-- Work task --
Reproduce, exactly and only, the lines of the data that follows from the one containing "Instruction: Open the" down to the one containing "Where should I", without pictures.

-- Data for the task --
------------------------------------------------

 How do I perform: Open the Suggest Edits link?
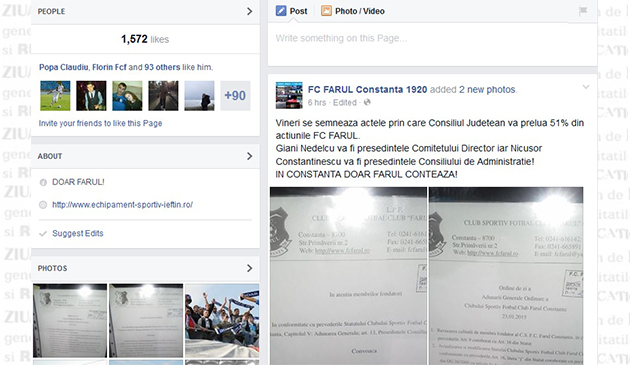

------------------------------------------------

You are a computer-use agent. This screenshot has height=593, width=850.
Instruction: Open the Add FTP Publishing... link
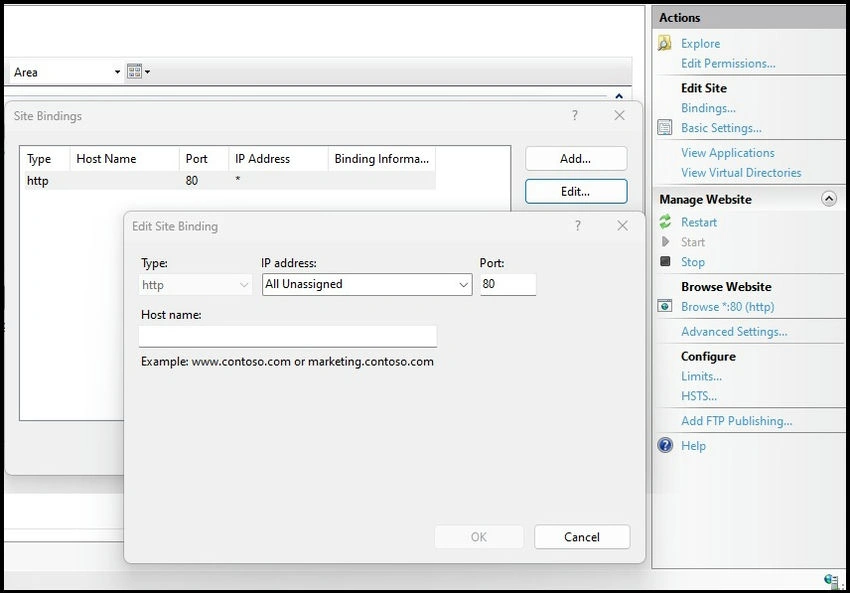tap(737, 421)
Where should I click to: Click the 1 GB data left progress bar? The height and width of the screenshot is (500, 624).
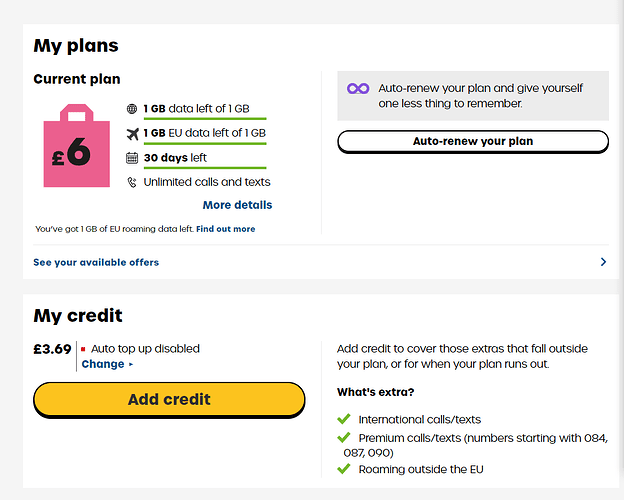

------------------------------------------------

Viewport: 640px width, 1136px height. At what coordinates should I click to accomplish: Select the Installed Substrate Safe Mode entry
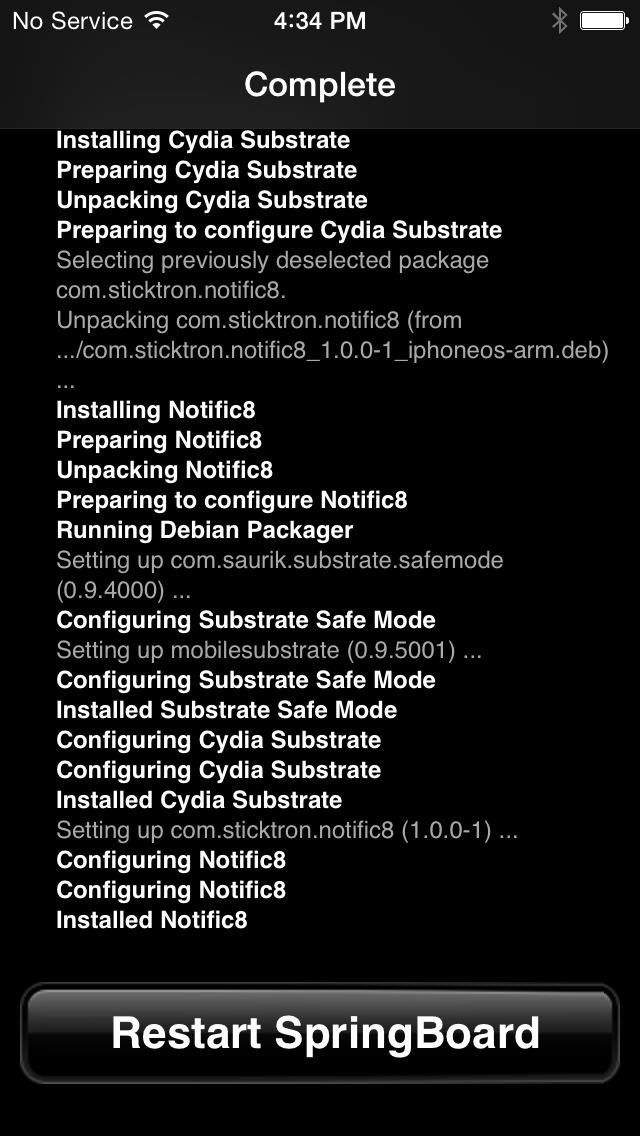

------------------------------------------------

-- Solution for this task --
Instruction: Open the Add FTP Publishing... link
tap(737, 421)
Where should I click to: Click the 1 GB data left progress bar? The height and width of the screenshot is (500, 624).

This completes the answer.